Мрачно сидит шах в своем шатре, обитом теплыми коврами. Мрачны ханы. Мрачно в своих шатрах молят аллаха муллы. Мрачно по замершим звездам читают желание аллаха желтолицые маги.
Неделя. Другая. Крепко стоят горы…
Смотрят Луарсаб и Теймураз с высоты башни на затихший стан шаха Аббаса, смотрят – и в них пробуждается надежда.
Мечется на Упадариском завале Шадиман Бараташвили, снова и снова укрепляя теснины. Мечется и ни на миг не забывает: за этим неприступным завалом стоит Георгий Саакадзе.
Всю ночь идет пушистый крупный снег. Сарбазы с трудом расчищают входы в шатры. Они тесно сидят вокруг мангала с тлеющими углями. Они закутались в полосатые халаты, одеяла, войлок. В ногах глиняные горшки с горячей золой, покрытые тюфячками. Коченеющие пальцы тянутся к раскаленному мангалу.
Так они сидят часами с застывшими лицами, застывшими мыслями. Ни окрики юзбашей, ни рев верблюдов, ни вой волкоподобных овчарок не пробуждают сарбазов. Не привыкшие к стуже, они, покорявшие афганцев и Багдад, ждут конца земных испытаний. И в часы намаза, расстилая войлок и обратив лицо к Мекке, сарбазы молят аллаха ниспослать им битву или легкую смерть.
Стан гарема раскинут невдалеке от шатра шаха Аббаса. Шатры наложниц стоят отдельно, но шатры законных жен соединены узкими войлочными коридорчиками.
Просторный шатер Тинатин разгорожен. Большая половина – «зал приветствий» – обита стегаными шелковыми одеялами бледно-розового цвета. На земле поверх войлока лежат пушистые ковры. Кругом тянутся полукруглые широкие тахты, заваленные атласными и бархатными подушками и мутаками. Вокруг на бронзовых подставках – жаровни с красными углями. Прислужницы беспрестанно вносят раскаленные жаровни и уносят покрывшиеся пеплом. Из курильниц вьется фимиам. На пуховиках в неге возлежат жены «льва Ирана». Здесь и Хорешани. Облокотившись на мутаку, она задумчиво смотрит на фиолетовый дымок курильницы. С момента последнего разговора с Хосро-мирзой ее не покидает беспокойство. И хотя Хорешани твердо решила не подвергать «барсов» лишней печали, но с каждым днем тревога возрастает.
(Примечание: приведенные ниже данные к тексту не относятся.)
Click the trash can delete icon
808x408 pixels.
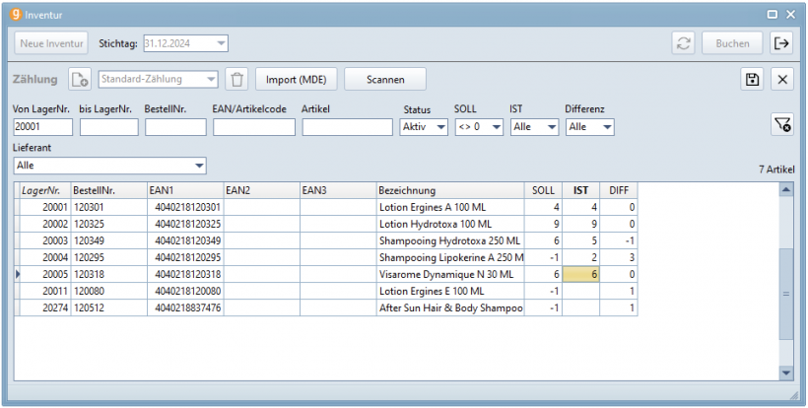coord(236,79)
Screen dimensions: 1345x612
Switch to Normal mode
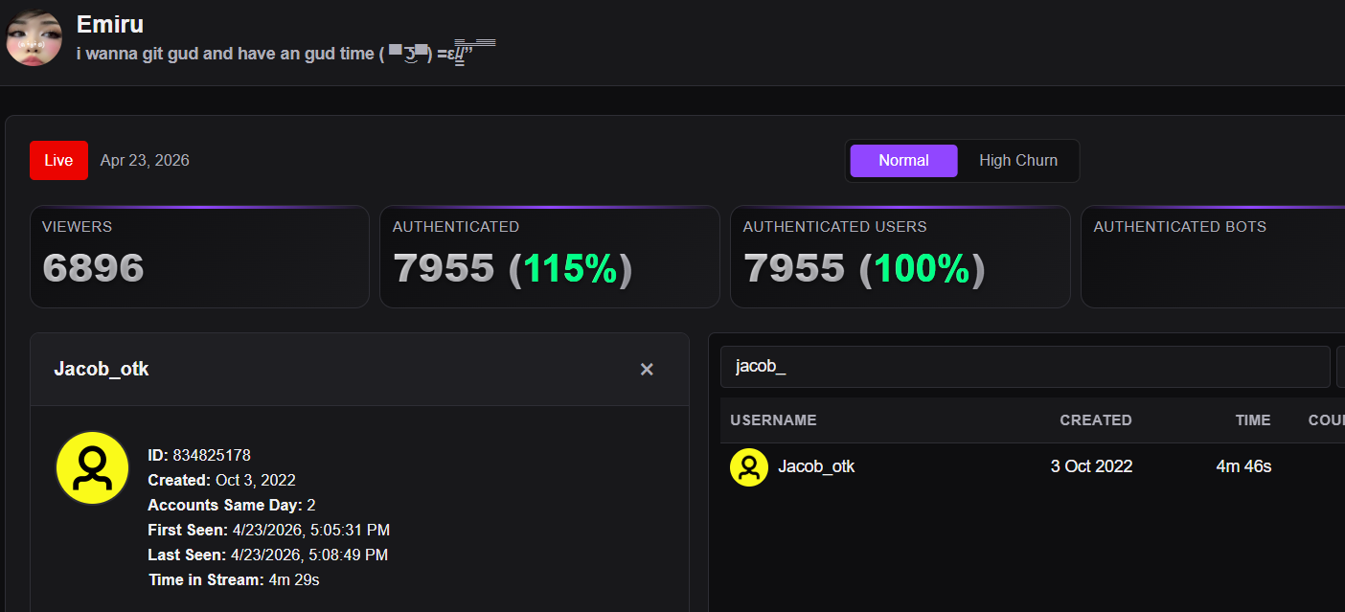tap(903, 161)
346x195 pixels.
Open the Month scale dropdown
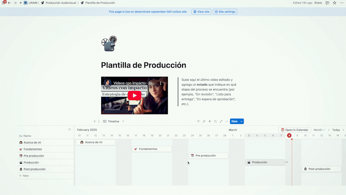pos(319,130)
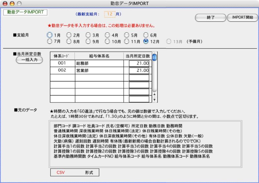Click the blue scrollbar thumb in the table
The height and width of the screenshot is (183, 259).
(154, 57)
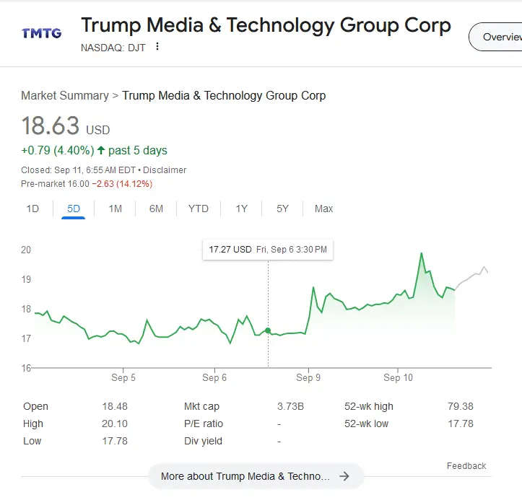
Task: Select the 1D time range tab
Action: click(x=32, y=209)
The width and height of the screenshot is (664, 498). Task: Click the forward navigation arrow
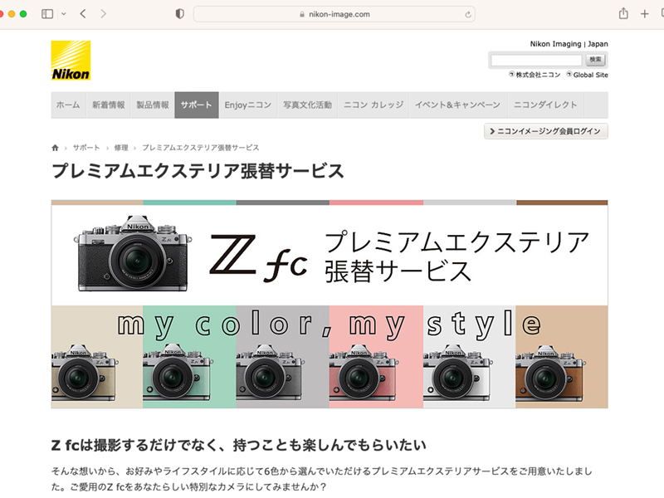tap(103, 13)
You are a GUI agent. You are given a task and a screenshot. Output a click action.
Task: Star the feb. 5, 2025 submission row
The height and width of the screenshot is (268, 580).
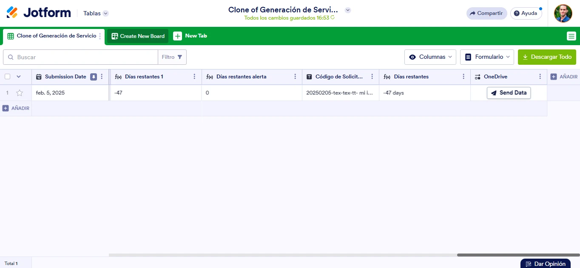pos(20,92)
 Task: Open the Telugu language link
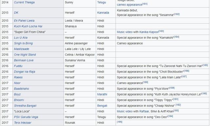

Неспокойна и Тинатин. Она догадывалась о замыслах шаха. Ее Картли в опасности. Ее любимый брат Луарсаб в опасности. Но чем может она, невольница шаха, помочь? Она даже не смеет предаваться печали, ибо это может навлечь гнев не только на нее, но и на Сефи-мирзу. А разве наложницы не подстерегают опалу наследника? Разве они не стремятся придвинуть к трону Ирана своих сыновей? Нет, Тинатин свято оберегает Сефи-мирзу, ибо его воцарение принесет Картли долгожданный покой. Этому она посвятила всю свою жизнь. И пусть бог простит ее невольное отступничество от креста святой Нины. Пусть примет ее жизнь, как жертву во имя Картли. И смутно нарождается решение.
Тинатин провела рукой по струнам лютни. Она привыкла жить двойной жизнью: петь, наслаждаться поэзией, искусством танцовщиц и… думать печальные думы, проливая невидимые слезы.